Think Lab brings together 50+ cross-sector leaders to discuss possibilities for the North Shore’s technology workforce
In Massachusetts, 100,000 people are employed by the life sciences sector, an area that has exploded over the last decade.
“Massachusetts is the best place in the world for life sciences,” said Kendalle O’Connell, president and COO of the Massachusetts Biotechnology Council. “But there are some real issues that are facing that growth.”
The biggest issue? Workforce. “It’s affecting every company,” O’Connell said.
A recent MassBio survey revealed that 94% of life science companies are having trouble hiring experienced workers; 74% said it was difficult to fill entry level positions due to lack of training.
Traditional workforce development programs, O’Connell said, will not meet the future employment needs of local life science companies, including those moving into the North Shore. Experts predict that by 2024, 40,000 new life science jobs will be created across Massachusetts.
The life sciences, like so many other large employment sectors in the state, are propelled by innovation and technology, so to say that technology’s impact on the Massachusetts economy is significant is an understatement. Tech employment represents 44% of the total state payroll, and the sector accounts for $110.6 billion of Massachusetts’ Gross State Product.
Indeed, the tech sector in Massachusetts is strong, thanks in part to organizations like O’Connell’s Mass Bio, the Massachusetts Technology Collaborative (MTC) and the Mass Technology Leadership Council (MTLC) – all three whose leaders spoke at a Think Lab last month to begin to brainstorm ideas to help prepare North Shore workers to leverage emerging employment opportunities and support the local hiring needs of the tens of thousands of companies looking for skilled, experienced tech workers.
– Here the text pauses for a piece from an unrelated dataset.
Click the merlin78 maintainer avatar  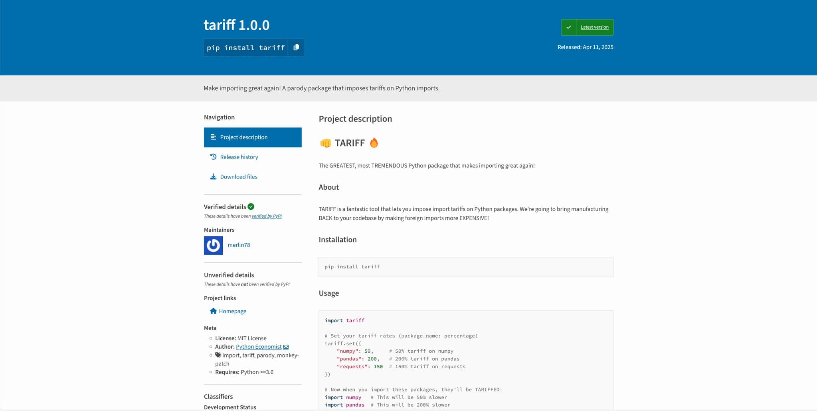coord(213,245)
The Think Lab – Reimagining the North Shore Technology Workforce – was hosted by the North Shore Technology Council, Endicott College, MassHire North Shore, North Shore InnoVentures and Essex County Community Foundation (ECCF). More than 50 cross-sector leaders participated in the event.
ECCF regularly convenes and supports countywide, cross-sector Think Labs that bring people together to brainstorm solutions to a variety of regional issues, including workforce development. Since 2019, the foundation has also provided fiduciary, strategic and community support for the Advanced Manufacturing Training Expansion Program, a collaborative, systems-based workforce development initiative in partnership with the GE Foundation and MassHire’s North Shore Workforce Investment Board.
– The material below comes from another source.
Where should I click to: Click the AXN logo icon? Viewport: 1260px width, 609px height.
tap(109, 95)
At the May Think Lab, O’Connell; Carolyn Kirk, executive director of MTC; and Sara Fraim, senior director of programs and policy at MTLC, gave an overview of the tech sector in Massachusetts and the various ways their organizations support, strengthen and grow the industry. Together, they advocate, convene industry leaders, manage workforce development programs, provide data and research, promote education and more.
But collaboration, they all agree, is essential to improving and expanding a technology workforce that can meet increased need.
“It’s going to take all of us working together,” said O’Connell. “We can bring about short and long-term solutions.”
To support that, Think Lab participants were divided into small groups that enabled them to share observations from the field, suggest people who might play a role in developing a solutions-based ecosystem and brainstorm big ideas that work towards reimagining the technology workforce on the North Shore.
Common themes emerged as small groups reconvened and presented what they had discussed, including expanding nontraditional pathways to employment; engaging younger students in the pipeline process, and increasing accessibility to flexible internships and apprenticeships.
“It’s interesting to see us galvanize across a couple of themes,” said Stratton Lloyd, ECCF’s executive vice present and COO.
In July, a report that synthesizes data from all the groups will be made available on the ECCF website and will be used to inform next steps.
“This was a critical meeting for us,” said Tracy Wilson Curley, president of the North Shore Technology Council. “And I just want to thank you for participating.”
The Think Lab is the first step towards building a cohesive workforce development ecosystem for the sector.